Saturday, February 19, 2011

Q & A: Vaccination Disclosure

Today's question is taken from the Agoura Hills Patch and comes from Lauren Rifenbark, who is a mother of a toddler:
Before I had my son almost two years ago, I never gave any thought to the issue of vaccinations and the fact that some parents choose not to vaccinate their children. Now that I have a toddler, who has not yet completed his schedule of childhood vaccines and does not have full immunity to many preventable illnesses, it is difficult for me to ignore recent outbreaks of measles and whooping cough. When we visit the local indoor playroom or the park, I can't help but wonder if any of the kids my son is trading slobber with is unvaccinated. This brings me to my question for the day: Do you believe that parents who choose not to vaccinate their children have an obligation (moral, ethical, or otherwise) to notify other parents of their decision?
Thanks for the question Lauren

The answer is "No". Parents who choose not to vaccinate their children do not have an obligation  to notify other parents of their decision.

As to your fears, remember, while you haven't completed the entire schedule (and due to teen, preteen and adult vaccines your child never will) you can rest assured you have vaccinal immunity to pertussis and the measles. Measles protection is purported to be very good -- so the next time an American returning from Sweden attends your play group your child will be protected. In regards to pertussis, the vaccine's protective ability is rather limited: it lasts perhaps five years.
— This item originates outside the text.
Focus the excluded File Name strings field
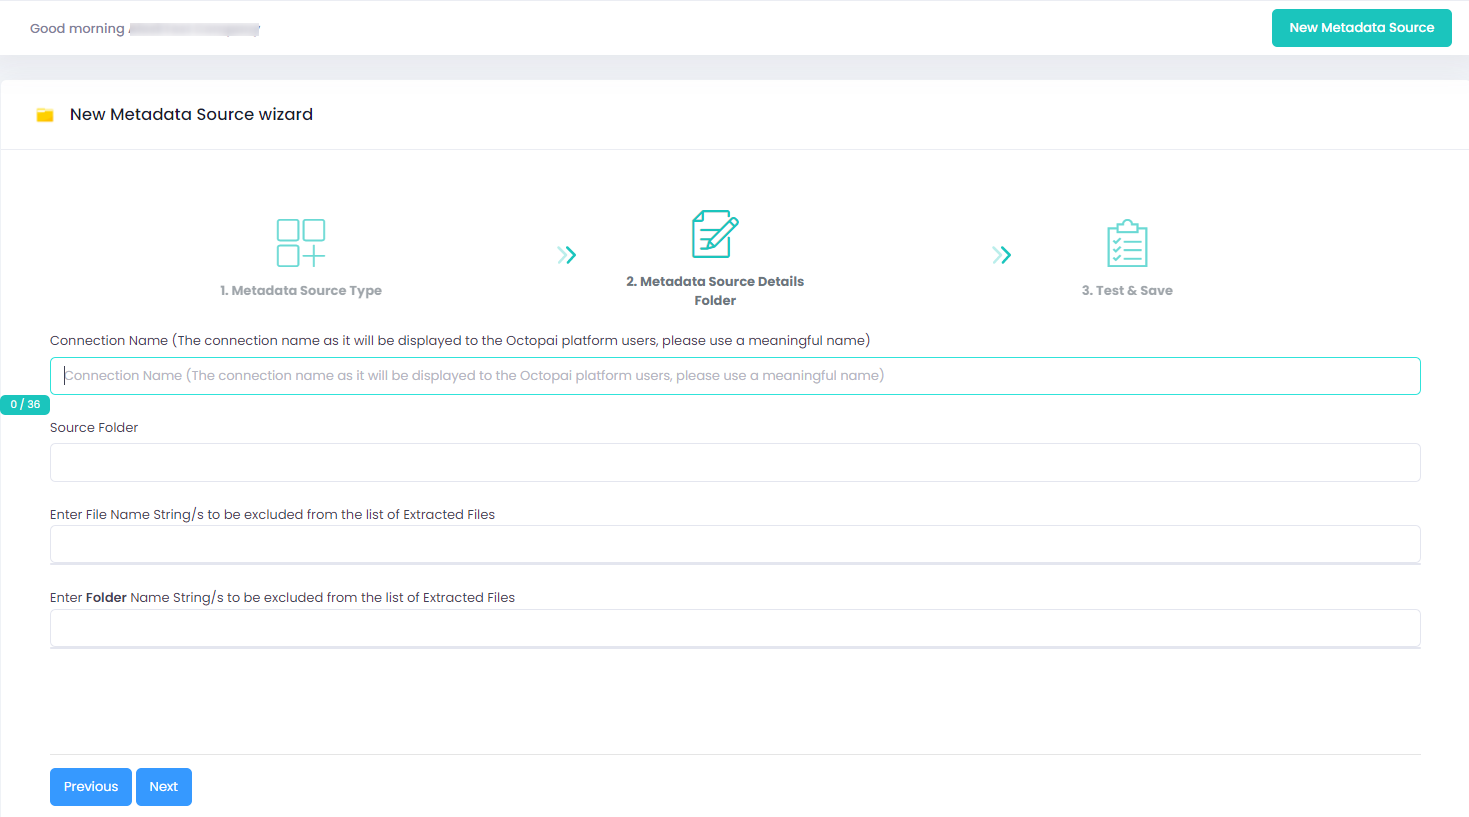Image resolution: width=1469 pixels, height=817 pixels. tap(735, 544)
Returning to the question of whether or not I should tell you about my child's vaccination status, the question may soon be moot. (Perhaps the government will require unvaccinated children to wear shirts saying "I'm not vaccinated" or have patches sewn on their clothing indicating the same.) But, as to the situation at hand, you have every right to ask parents and they have the right to either answer you or not. (Personally, I'd have no problem sharing that information) But, I'm curious, do you ask every adult with whom your child comes into contact with if they've had their flu shot and their adult series of boosters?

Finally, on a tangential note, what's particularly interesting about the question is that it reveals the Machine's fear mongering having its desired effect of scaring parents and creating and us (vaccinated) against them (unvaccinated) mindset

1 comment:

  1. A person's vaccination status is not anyone's business. However, if parent's who chose to not vaccinate their children had an obligation to notify other parents of their decision, then it would have to work the other way too in my opinion. If this was the standard then parents who choose to vaccinate should have to inform other parents as well due to some vaccines shedding and newly vaccinated children having the potential to spread the disease they were vaccinated against due to live viruses in these particular vaccinations. Also, vaccinated children can often be silent carriers of these diseases, so that would have to be disclosed too then if the reason for disclosure was to be informed that there was risk of infection.

    Since no vaccine is 100% effective and many diseases people get vaccinated against have cyclical rates of infection not based at all on vaccination rates (pertussis being one of them) the vaccination status of anyone really is not that significant.

    And it always comes back to the idea that if someone fully believes in the vaccines they chose to give to their children, and the idea that those vaccines will keep their children safe and healthy, then why does anyone else's status really matter?